Adverse effects of loop diuretics?

A

Dehydration
Hypotension

Increases urinary losses of Na+, K+, Cl-, which indirectly increases excretion of Mg2+, Ca2+, H+.
- hyponatraemia
- hypokalaemia
- hypochloraemia
- hypocalcaemia
- hypomagnesaemia
- metabolic alkalosis

Hearing loss
Tinnitus

25
Q

Warnings of loop diuretics?

A

Contraindicated in severe hypovolaemia and dehydration.

Caution in:
- hepatic encephalopathy
- hypokalaemia
- hyponatraemia

Can worsen gout -loop diuretics taking chronically can inhibit uric acid excretion.

26
Q

Interactions of loop diuretics?

A

Can affect drugs excreted by kidneys.

  • Increased lithium levels (due to reduced excretion)
  • Increased digoxin toxicity risk (due to diuretic-associated hypokalaemia).
  • Increase ototoxicity and nephrotoxicity of aminoglycosides.
27
Q

Monitoring of loop diuretics?

A

Efficacy
- improvements in symptoms

Monitor:
- weight (aim for losses <1kg/day)

Safety:
- U&Es (particularly in first few wks of tx)

28
Q

Pt education on loop diuretics?

A

Explain to pt that their body is overloaded with water.

Loop diuretic increase urine flow to improve this.

Taking doses earlier in the day will prevent from getting up at night to use the toilet.

29
Q

Indications of aldosterone antagonists?

E.g. spironolactone, eplerenone

A

Ascites and oedema in liver cirrhosis
Chronic HF
Primary hyperaldosteronism

30
Q

Mechanism of action of aldosterone antagonists?

A

Inhibits the effects of aldosterone by competitively binding to the aldosterone receptor.
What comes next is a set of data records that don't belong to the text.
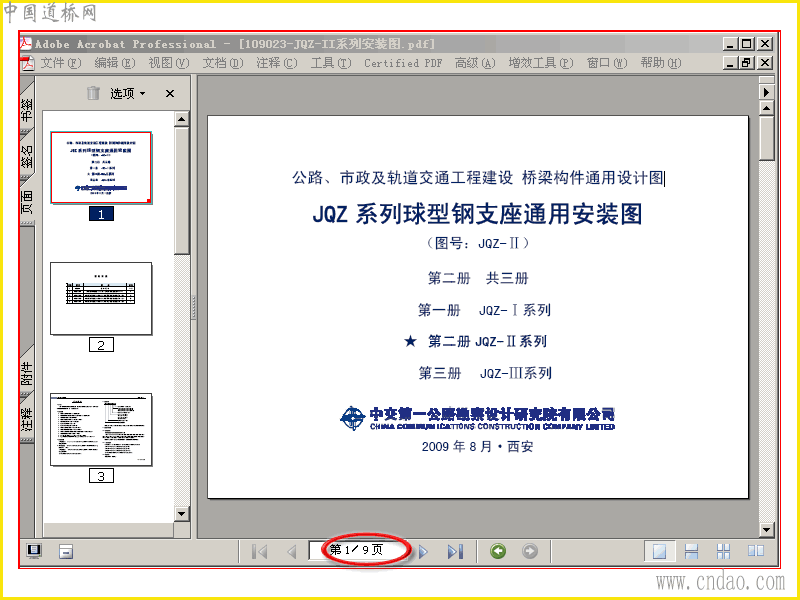Click the page number input field
Image resolution: width=800 pixels, height=600 pixels.
360,551
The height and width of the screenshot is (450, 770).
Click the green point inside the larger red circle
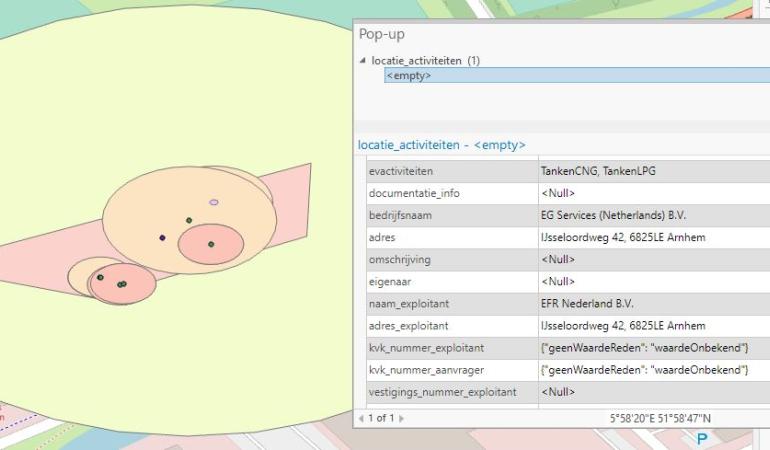tap(211, 244)
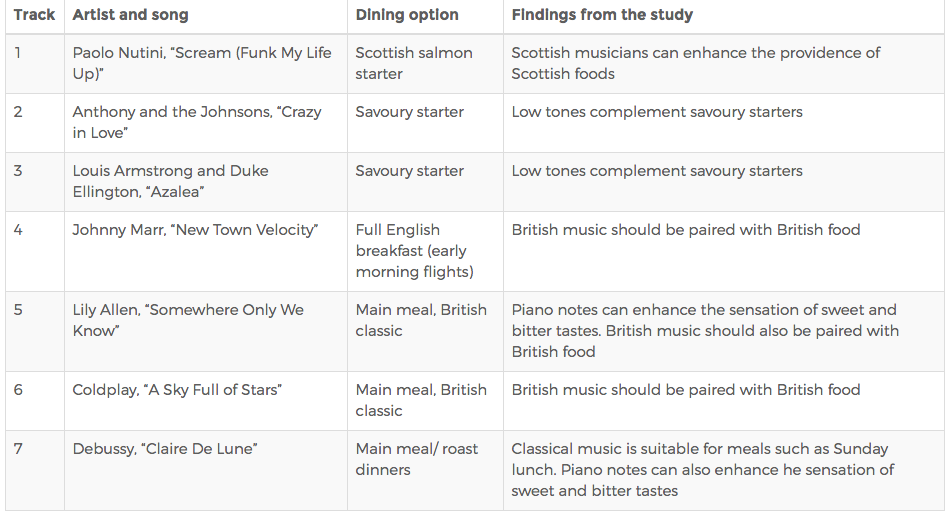
Task: Select Louis Armstrong and Duke Ellington "Azalea"
Action: (171, 181)
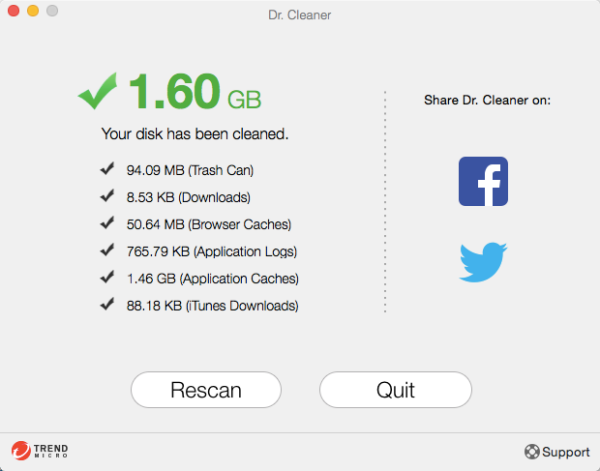Click the Facebook share icon
This screenshot has width=600, height=471.
(483, 181)
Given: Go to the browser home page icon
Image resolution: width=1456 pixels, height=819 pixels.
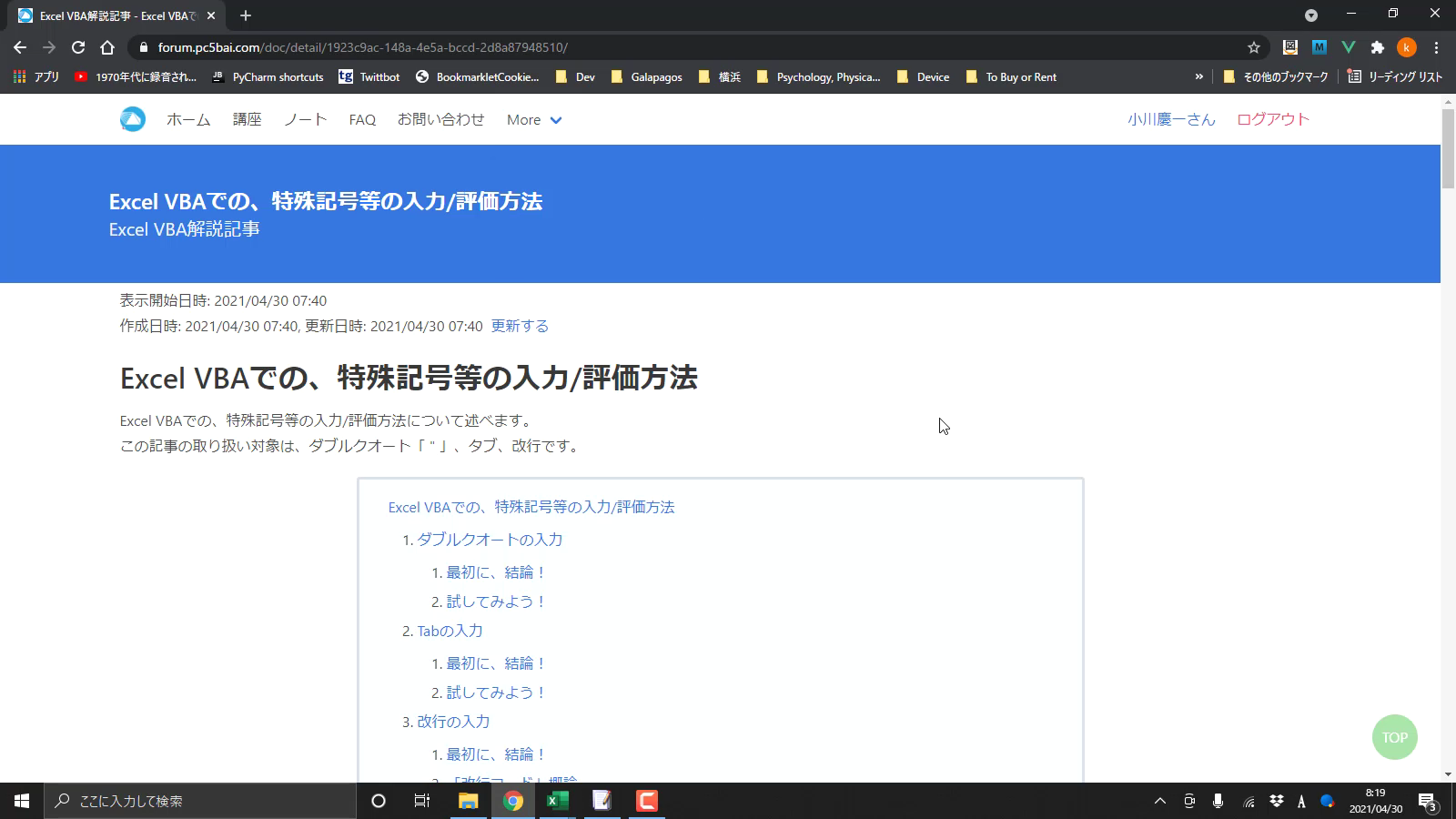Looking at the screenshot, I should pos(107,47).
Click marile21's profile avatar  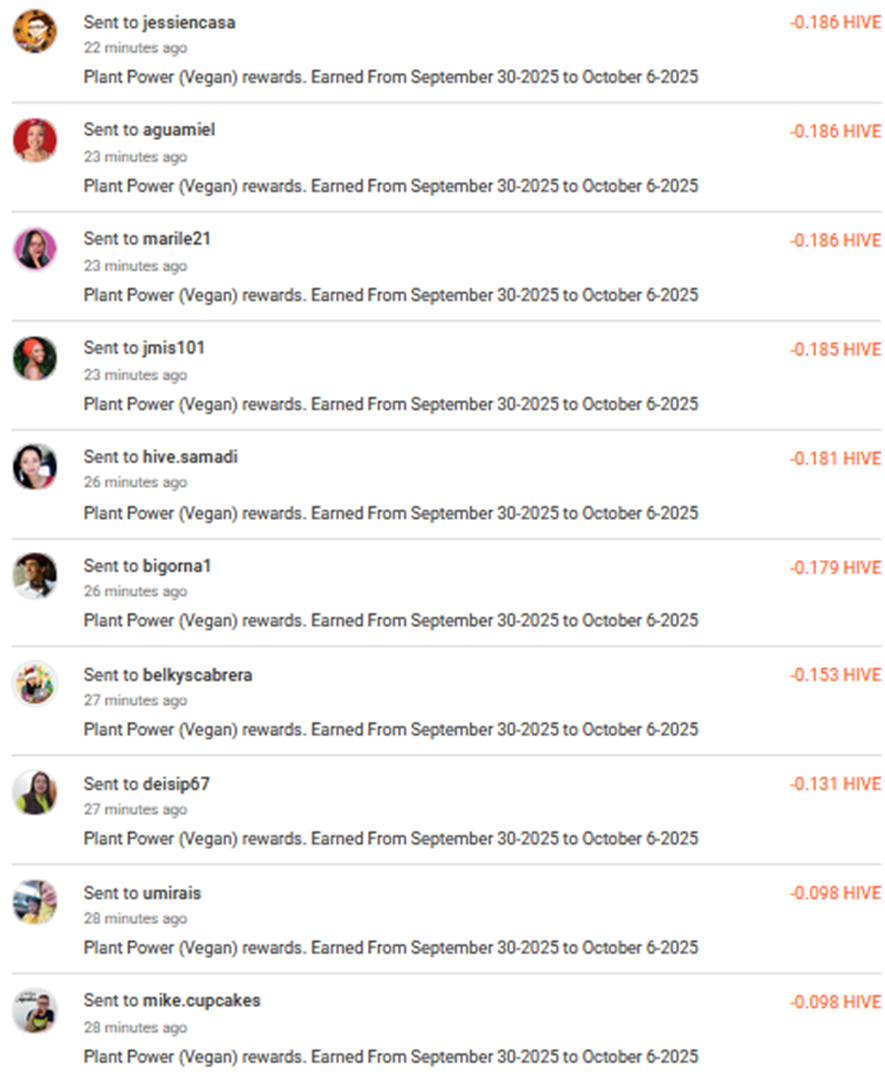[x=34, y=249]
This increases sodium and water excretion AND potassium retention.

31
Q

Adverse effects of aldosterone antagonists?

A

Hyperkalaemia
Muscle weakness
Arrhythmias
Gynaecomastia
Liver impairment
Jaundice
Stevens-Johnson syndrome (causes bullous skin eruption)

32
Q

Warnings of aldosterone antagonists?

A

Contraindicated in pts with:
- severe renal impairment
- hyperkalaemia
- Addison’s disease

Avoid in pregnant or breastfeeding women.

33
Q

Interactions of aldosterone antagonists?

A

Increase risk of hyperkalaemia if combined with potassium-elevating drugs.

Should not be combined with potassium supllements.

34
Q

Monitoring of aldosterone antagonists?

A

Efficacy
- improvement in symptoms like reduction in ascites, oedema, BP.

Safety
- U&Es
- serum potassium

35
Q

Pt education on aldosterone antagonists?

A

Warn men about growth and tenderness of tissue under the nipples and impotence, but it is benign and reversible.
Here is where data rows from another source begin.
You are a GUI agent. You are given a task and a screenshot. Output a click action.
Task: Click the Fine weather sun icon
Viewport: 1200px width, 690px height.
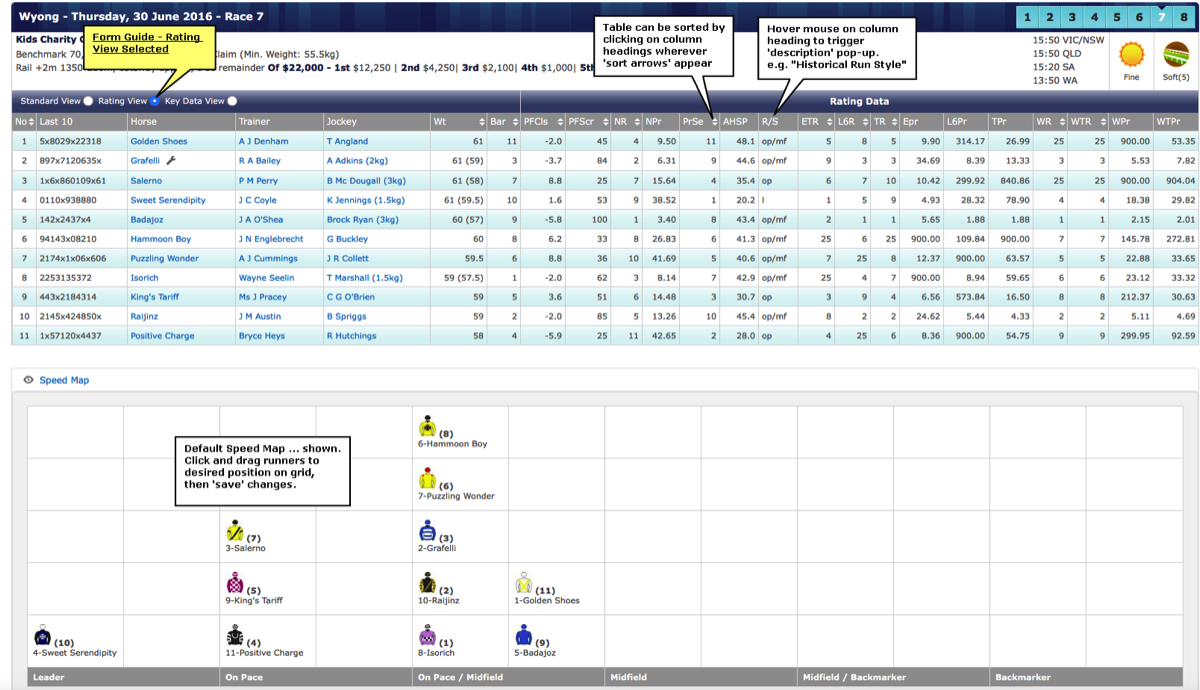point(1131,55)
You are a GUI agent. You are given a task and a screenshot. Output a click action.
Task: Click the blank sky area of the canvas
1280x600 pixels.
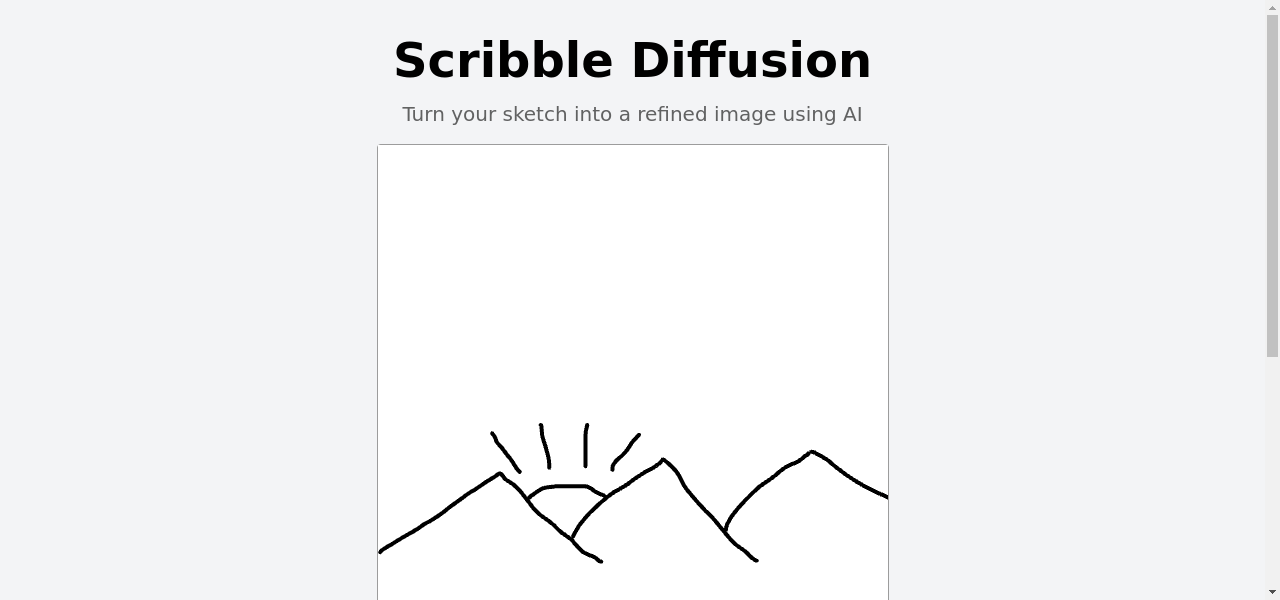click(x=632, y=280)
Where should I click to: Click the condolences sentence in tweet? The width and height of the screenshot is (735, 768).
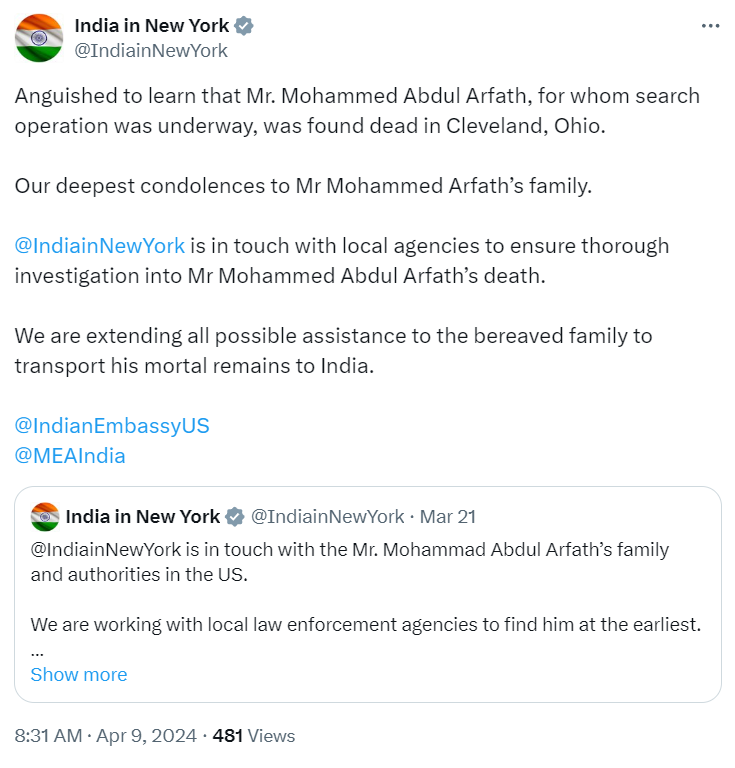[304, 186]
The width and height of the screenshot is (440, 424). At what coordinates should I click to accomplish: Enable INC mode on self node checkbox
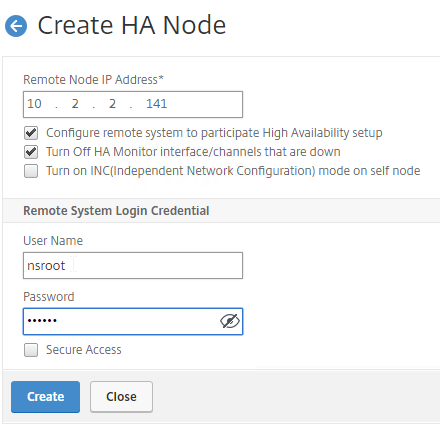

Return to GP to reduce dose if you’re having troublesome SEs.

Can cause potassium levels to increase, hence monitoring blood tests are important.

36
Q

Indications of digoxin?

A

AF
Atrial flutter
Severe HF

37
Q

Mechanism of action of digoxin?

A

Negatively chronotropic (reduces HR)
Positively inotropic (increases force of contraction)

In AF and atrial flutter:
- Increased vagal (parasympathetic) tone reduces conduction of the AV node, hence reducing the ventricular rate.

In heart failure:
- digoxin inhibits Na+/K+-ATPase pumps, which causes accumulation of Na+ in the cell. This causes Ca2+ to accumulate in the cell, increasing contractile force.

38
Q

Adverse effects of digoxin?

A

Bradycardia
GI disturbance
Rash
Dizziness
Visual disturbance (blurred or yellow vision)
Arrhythmias
Digoxin toxicity (narrow therapeutic index)

39
Q

Warnings of digoxin?

A

Contraindicated in:
- 2nd degree heart block
- intermittent complete heart block
- ventricular arrhythmia

Reduce dose in renal failure.

Certain electrolyte abnormality increase the risk of digoxin toxicity:
- hypokalaemia
- hypomagnesaemia
- hypercalcaemia

40
Q

Interactions of digoxin?

A

Loop and thiazide diuretics increase the risk of digoxin toxicity due to hypokalaemia.

Drugs that increase concentration of digoxin, thus digoxin toxicity:
- CCB
- amiodarone
- spironolactone
- quinine

41
Q

Monitoring of digoxin?

A

Efficacy:
- improvements in symptoms
- heart rate

Monitor:
- ECG
- U&Es

May cause ST-segment depression (reverse tick sign) -does not signify toxicity.

Digoxin levels are not routinely monitored, but helpful when suspecting toxicity.

42
Q

Pt education on digoxin?

A

Aims to slow down HR and make their heart beat more strongly.

Common SEs e.g. GI disturbances and headache.

Seek medical advice if SEs are getting worse as the dose might be too high.